● **What is needed**
Swap "Viewport" for "Window" everywhere it occurs in the rows below, and leave the rest unchanged.

● **Data to use**
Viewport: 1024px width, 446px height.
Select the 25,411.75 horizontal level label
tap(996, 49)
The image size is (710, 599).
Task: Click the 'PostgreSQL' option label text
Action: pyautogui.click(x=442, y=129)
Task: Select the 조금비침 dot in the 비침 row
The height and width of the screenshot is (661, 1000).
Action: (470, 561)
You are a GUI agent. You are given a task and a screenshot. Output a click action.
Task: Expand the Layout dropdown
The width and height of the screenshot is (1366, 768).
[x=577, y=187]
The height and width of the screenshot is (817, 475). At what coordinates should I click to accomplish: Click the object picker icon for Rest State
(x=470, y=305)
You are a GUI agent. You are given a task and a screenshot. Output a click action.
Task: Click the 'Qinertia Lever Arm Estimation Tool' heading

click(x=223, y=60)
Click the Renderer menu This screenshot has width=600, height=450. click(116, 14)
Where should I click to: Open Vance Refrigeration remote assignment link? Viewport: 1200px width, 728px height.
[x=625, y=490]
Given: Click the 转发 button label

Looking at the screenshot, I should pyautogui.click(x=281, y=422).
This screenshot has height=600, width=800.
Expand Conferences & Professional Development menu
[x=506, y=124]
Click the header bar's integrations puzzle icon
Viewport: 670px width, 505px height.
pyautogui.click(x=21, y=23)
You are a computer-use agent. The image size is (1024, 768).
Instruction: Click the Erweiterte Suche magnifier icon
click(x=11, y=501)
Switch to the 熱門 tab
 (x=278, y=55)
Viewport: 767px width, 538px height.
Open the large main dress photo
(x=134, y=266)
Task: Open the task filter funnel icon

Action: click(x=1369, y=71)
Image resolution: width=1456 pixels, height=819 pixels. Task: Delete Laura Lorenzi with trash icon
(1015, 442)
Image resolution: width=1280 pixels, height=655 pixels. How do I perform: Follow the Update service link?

● **Task response**
Window: 1024px width, 446px height.
Select the 25,411.75 horizontal level label
tap(996, 49)
The image size is (710, 599).
Task: Click the 'PostgreSQL' option label text
Action: pyautogui.click(x=442, y=129)
Task: Select the 조금비침 dot in the 비침 row
The height and width of the screenshot is (661, 1000).
Action: (470, 561)
You are a GUI agent. You are given a task and a screenshot. Output a click action.
Task: Expand the Layout dropdown
The width and height of the screenshot is (1366, 768).
[x=577, y=187]
The height and width of the screenshot is (817, 475). At what coordinates should I click to accomplish: Click the object picker icon for Rest State
(x=470, y=305)
You are a GUI agent. You are given a task and a screenshot. Output a click action.
Task: Click the 'Qinertia Lever Arm Estimation Tool' heading

click(x=223, y=60)
Click the Renderer menu This screenshot has width=600, height=450. click(116, 14)
Where should I click to: Open Vance Refrigeration remote assignment link? Window: 1200px width, 728px height.
[x=625, y=490]
Given: Click the 转发 button label

Looking at the screenshot, I should pyautogui.click(x=281, y=422).
This screenshot has height=600, width=800.
Expand Conferences & Professional Development menu
[x=506, y=124]
Click the header bar's integrations puzzle icon
Window: 670px width, 505px height.
pyautogui.click(x=21, y=23)
You are a computer-use agent. The image size is (1024, 768).
Instruction: Click the Erweiterte Suche magnifier icon
click(x=11, y=501)
Switch to the 熱門 tab
 (x=278, y=55)
Window: 767px width, 538px height.
Open the large main dress photo
(x=134, y=266)
Task: Open the task filter funnel icon

Action: click(x=1369, y=71)
Image resolution: width=1456 pixels, height=819 pixels. Task: Delete Laura Lorenzi with trash icon
(1015, 442)
Image resolution: width=1280 pixels, height=655 pixels. How do I perform: Follow the Update service link?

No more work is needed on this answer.